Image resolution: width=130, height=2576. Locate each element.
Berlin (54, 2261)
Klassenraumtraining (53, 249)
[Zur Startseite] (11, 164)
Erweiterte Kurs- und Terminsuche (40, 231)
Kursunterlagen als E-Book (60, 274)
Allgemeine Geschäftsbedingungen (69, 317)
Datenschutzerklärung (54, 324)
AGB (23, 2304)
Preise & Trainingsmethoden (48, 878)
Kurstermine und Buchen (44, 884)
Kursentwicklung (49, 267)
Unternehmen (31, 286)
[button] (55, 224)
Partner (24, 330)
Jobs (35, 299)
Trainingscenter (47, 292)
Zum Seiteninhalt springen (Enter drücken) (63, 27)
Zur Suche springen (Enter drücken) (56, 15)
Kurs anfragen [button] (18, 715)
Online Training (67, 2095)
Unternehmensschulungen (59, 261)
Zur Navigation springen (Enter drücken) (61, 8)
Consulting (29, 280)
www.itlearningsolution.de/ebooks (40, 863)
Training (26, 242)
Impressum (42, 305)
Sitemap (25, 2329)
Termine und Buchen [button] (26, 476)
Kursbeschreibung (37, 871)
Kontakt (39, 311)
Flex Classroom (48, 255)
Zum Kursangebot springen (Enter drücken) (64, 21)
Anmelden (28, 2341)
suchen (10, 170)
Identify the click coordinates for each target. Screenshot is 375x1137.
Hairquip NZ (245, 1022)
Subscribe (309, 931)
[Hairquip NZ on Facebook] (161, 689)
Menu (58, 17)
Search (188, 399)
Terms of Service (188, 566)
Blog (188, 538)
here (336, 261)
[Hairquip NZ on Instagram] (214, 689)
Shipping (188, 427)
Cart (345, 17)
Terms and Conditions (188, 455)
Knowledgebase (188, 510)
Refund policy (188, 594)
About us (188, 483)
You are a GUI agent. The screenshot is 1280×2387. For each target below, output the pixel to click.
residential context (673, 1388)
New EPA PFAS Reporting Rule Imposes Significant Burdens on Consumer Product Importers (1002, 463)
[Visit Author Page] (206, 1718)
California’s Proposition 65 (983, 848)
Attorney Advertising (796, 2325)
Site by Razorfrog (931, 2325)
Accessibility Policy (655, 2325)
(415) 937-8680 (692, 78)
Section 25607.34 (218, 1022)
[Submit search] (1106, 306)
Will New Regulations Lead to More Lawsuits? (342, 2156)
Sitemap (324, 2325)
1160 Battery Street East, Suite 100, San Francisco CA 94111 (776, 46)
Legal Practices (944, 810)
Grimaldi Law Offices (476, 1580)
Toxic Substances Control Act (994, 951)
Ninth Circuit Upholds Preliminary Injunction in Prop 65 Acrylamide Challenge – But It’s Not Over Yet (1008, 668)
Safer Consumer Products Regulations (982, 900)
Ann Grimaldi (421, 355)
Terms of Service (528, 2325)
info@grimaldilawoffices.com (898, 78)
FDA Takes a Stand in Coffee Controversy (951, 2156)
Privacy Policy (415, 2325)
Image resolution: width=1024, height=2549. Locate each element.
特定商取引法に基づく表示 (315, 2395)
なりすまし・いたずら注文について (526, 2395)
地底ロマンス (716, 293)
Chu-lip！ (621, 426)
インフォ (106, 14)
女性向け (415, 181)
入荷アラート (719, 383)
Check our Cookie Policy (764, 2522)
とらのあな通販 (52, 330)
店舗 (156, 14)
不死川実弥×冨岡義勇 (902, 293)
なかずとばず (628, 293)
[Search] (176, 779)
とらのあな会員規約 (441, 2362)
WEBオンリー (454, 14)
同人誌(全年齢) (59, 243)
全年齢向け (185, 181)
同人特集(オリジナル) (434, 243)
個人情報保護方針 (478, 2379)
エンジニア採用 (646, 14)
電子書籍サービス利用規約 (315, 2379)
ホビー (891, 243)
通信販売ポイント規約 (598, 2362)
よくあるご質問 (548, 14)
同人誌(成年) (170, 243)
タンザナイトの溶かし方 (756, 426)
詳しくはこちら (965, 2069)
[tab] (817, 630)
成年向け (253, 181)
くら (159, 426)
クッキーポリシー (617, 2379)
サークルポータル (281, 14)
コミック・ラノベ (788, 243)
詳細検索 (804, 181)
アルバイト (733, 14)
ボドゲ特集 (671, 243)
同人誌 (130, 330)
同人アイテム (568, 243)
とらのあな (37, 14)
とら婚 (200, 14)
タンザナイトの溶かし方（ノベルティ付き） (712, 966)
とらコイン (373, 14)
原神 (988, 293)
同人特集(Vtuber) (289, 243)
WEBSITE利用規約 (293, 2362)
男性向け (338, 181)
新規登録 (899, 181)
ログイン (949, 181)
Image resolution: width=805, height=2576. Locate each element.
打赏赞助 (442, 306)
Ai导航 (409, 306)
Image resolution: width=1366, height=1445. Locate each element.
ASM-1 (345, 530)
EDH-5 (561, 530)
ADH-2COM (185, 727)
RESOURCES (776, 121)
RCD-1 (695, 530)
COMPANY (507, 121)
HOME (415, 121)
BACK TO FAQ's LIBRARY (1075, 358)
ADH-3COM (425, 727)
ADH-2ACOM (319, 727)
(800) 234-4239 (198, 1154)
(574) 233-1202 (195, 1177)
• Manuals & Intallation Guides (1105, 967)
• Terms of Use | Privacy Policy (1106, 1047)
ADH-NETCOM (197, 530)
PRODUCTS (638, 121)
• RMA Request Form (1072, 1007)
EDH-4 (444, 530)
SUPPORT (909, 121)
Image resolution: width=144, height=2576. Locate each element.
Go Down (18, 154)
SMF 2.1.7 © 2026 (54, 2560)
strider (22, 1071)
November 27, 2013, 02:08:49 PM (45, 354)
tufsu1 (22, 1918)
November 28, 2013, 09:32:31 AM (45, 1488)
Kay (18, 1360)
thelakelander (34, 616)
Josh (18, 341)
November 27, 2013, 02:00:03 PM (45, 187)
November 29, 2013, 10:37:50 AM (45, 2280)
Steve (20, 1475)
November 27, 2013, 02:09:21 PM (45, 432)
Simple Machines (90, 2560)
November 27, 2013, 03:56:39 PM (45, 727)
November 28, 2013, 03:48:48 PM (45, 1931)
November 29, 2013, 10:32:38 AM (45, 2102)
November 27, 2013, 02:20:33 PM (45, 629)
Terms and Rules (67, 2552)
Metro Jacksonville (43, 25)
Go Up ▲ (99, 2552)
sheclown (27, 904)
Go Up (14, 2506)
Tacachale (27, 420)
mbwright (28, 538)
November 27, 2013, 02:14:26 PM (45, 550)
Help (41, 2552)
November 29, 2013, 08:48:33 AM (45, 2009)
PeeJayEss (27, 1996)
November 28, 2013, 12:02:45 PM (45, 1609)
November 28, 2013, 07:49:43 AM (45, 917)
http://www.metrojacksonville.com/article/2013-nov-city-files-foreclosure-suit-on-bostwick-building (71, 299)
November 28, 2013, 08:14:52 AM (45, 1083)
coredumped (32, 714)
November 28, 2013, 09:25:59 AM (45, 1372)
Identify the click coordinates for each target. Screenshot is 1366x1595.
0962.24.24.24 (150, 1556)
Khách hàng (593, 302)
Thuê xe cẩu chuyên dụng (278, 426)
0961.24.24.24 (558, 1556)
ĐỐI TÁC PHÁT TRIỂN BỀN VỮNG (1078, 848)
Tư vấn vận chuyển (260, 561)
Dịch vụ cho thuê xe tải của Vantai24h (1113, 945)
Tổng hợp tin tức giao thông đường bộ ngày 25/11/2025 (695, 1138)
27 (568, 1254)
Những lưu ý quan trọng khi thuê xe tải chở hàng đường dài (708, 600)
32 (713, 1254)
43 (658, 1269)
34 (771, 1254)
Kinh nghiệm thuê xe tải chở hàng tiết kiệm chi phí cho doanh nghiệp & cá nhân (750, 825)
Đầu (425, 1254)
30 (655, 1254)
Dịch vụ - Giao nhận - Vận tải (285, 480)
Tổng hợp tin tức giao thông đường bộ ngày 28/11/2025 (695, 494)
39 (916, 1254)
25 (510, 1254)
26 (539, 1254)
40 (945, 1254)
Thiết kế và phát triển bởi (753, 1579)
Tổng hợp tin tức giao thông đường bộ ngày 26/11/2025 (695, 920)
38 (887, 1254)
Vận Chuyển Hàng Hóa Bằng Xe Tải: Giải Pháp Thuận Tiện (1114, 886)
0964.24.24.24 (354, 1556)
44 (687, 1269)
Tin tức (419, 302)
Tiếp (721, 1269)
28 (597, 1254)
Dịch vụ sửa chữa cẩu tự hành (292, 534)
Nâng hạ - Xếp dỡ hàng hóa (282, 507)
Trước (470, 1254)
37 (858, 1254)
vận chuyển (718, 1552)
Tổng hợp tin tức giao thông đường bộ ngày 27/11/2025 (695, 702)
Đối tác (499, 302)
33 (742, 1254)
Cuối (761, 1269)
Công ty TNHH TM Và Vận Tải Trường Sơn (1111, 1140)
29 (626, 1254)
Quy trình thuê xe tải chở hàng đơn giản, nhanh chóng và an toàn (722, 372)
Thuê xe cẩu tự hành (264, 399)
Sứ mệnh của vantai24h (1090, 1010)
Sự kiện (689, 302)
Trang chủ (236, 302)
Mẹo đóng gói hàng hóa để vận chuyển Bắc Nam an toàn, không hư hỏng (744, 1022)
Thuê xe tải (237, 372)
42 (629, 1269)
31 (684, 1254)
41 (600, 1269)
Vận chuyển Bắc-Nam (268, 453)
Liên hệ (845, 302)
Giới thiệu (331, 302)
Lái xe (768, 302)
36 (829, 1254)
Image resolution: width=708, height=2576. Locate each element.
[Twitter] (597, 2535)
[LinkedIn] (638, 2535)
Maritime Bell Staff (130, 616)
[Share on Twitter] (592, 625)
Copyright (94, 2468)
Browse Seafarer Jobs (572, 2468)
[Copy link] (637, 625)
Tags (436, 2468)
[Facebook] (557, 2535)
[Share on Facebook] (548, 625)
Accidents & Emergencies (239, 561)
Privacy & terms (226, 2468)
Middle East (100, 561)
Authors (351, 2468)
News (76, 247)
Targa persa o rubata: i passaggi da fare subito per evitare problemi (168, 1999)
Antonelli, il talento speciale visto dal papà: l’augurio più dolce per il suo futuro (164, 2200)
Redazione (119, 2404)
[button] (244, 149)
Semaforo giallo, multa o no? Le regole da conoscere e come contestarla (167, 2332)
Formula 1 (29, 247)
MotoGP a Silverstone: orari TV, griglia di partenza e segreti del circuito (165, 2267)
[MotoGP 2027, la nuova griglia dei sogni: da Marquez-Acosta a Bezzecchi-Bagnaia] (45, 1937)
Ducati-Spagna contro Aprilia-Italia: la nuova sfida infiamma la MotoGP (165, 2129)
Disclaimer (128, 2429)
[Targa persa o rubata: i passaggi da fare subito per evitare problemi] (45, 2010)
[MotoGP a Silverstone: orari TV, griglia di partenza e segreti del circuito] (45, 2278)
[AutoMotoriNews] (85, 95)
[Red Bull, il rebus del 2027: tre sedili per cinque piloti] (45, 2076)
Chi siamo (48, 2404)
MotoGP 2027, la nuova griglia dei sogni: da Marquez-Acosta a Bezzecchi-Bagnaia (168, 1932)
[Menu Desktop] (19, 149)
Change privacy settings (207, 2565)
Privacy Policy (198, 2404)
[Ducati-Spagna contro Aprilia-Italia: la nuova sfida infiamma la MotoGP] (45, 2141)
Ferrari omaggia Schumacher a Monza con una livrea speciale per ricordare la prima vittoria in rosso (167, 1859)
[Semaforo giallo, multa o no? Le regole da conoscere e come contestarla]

================

◆ Problem requirements ◆
Nothing but the lines from the top of the entries above through the line with "Toxic Substances Control Act (994, 951)" should be set down, each exactly as written.

◆ Result below ◆
Image resolution: width=130, height=2576. Locate each element.
Berlin (54, 2261)
Klassenraumtraining (53, 249)
[Zur Startseite] (11, 164)
Erweiterte Kurs- und Terminsuche (40, 231)
Kursunterlagen als E-Book (60, 274)
Allgemeine Geschäftsbedingungen (69, 317)
Datenschutzerklärung (54, 324)
AGB (23, 2304)
Preise & Trainingsmethoden (48, 878)
Kurstermine und Buchen (44, 884)
Kursentwicklung (49, 267)
Unternehmen (31, 286)
[button] (55, 224)
Partner (24, 330)
Jobs (35, 299)
Trainingscenter (47, 292)
Zum Seiteninhalt springen (Enter drücken) (63, 27)
Zur Suche springen (Enter drücken) (56, 15)
Kurs anfragen [button] (18, 715)
Online Training (67, 2095)
Unternehmensschulungen (59, 261)
Zur Navigation springen (Enter drücken) (61, 8)
Consulting (29, 280)
www.itlearningsolution.de/ebooks (40, 863)
Training (26, 242)
Impressum (42, 305)
Sitemap (25, 2329)
Termine und Buchen [button] (26, 476)
Kursbeschreibung (37, 871)
Kontakt (39, 311)
Flex Classroom (48, 255)
Zum Kursangebot springen (Enter drücken) (64, 21)
Anmelden (28, 2341)
suchen (10, 170)
Identify the click coordinates for each target. Screenshot is 375x1137.
Hairquip NZ (245, 1022)
Subscribe (309, 931)
[Hairquip NZ on Facebook] (161, 689)
Menu (58, 17)
Search (188, 399)
Terms of Service (188, 566)
Blog (188, 538)
here (336, 261)
[Hairquip NZ on Instagram] (214, 689)
Shipping (188, 427)
Cart (345, 17)
Terms and Conditions (188, 455)
Knowledgebase (188, 510)
Refund policy (188, 594)
About us (188, 483)
You are a GUI agent. The screenshot is 1280×2387. For each target below, output the pixel to click.
residential context (673, 1388)
New EPA PFAS Reporting Rule Imposes Significant Burdens on Consumer Product Importers (1002, 463)
[Visit Author Page] (206, 1718)
California’s Proposition 65 (983, 848)
Attorney Advertising (796, 2325)
Site by Razorfrog (931, 2325)
Accessibility Policy (655, 2325)
(415) 937-8680 (692, 78)
Section 25607.34 (218, 1022)
[Submit search] (1106, 306)
Will New Regulations Lead to More Lawsuits? (342, 2156)
Sitemap (324, 2325)
1160 Battery Street East, Suite 100, San Francisco CA 94111 (776, 46)
Legal Practices (944, 810)
Grimaldi Law Offices (476, 1580)
Toxic Substances Control Act (994, 951)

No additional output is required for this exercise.